## About this exercise
Look through the listing underneath for "computer", and copy every line that has it.

## Data provided
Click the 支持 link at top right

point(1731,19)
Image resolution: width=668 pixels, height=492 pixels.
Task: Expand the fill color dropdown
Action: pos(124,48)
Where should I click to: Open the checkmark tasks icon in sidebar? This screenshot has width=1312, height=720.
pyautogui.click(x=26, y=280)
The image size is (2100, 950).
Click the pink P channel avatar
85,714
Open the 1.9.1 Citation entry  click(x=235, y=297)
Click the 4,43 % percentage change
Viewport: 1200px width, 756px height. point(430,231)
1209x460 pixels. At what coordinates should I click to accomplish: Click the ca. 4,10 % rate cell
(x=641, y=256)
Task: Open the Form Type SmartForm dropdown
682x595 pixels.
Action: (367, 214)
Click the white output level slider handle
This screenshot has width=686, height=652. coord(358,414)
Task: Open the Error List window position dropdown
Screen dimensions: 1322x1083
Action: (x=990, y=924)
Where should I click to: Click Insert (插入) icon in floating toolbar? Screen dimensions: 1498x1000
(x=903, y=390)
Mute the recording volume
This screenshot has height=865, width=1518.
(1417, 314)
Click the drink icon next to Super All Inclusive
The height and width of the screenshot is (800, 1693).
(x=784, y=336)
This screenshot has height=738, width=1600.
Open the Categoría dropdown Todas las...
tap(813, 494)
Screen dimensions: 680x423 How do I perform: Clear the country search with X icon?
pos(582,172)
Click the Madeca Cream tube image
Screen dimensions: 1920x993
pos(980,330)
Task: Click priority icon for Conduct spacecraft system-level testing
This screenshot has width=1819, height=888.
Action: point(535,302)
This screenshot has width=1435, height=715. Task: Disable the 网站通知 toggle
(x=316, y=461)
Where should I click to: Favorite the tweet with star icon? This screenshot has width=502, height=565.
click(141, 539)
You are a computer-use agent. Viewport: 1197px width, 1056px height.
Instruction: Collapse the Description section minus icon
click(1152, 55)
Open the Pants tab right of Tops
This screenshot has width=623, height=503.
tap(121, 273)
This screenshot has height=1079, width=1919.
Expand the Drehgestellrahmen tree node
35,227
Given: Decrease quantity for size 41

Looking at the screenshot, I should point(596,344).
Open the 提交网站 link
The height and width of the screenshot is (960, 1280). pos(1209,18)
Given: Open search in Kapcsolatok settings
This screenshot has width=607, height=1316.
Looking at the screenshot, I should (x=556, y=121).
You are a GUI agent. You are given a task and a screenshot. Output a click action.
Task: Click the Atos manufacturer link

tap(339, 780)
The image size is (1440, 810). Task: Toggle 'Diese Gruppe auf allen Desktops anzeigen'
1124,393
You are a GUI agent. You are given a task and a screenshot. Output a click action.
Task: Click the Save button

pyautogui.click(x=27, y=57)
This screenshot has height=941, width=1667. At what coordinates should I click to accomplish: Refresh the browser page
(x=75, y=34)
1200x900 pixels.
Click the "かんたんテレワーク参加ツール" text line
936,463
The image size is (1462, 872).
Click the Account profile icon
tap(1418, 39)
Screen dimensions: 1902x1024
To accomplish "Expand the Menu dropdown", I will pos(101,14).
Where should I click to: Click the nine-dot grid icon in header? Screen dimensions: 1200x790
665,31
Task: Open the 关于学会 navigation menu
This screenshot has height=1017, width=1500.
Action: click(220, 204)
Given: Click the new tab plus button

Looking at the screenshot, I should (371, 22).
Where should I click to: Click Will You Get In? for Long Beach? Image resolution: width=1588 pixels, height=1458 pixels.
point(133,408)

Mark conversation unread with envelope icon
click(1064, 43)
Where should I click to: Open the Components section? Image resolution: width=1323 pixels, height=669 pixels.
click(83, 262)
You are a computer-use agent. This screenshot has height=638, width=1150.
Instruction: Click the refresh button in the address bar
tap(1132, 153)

## Result of this exercise
You are a computer-use agent. Viewport: 1197px width, 1056px height.
You are a computer-use agent. This screenshot has height=638, width=1150.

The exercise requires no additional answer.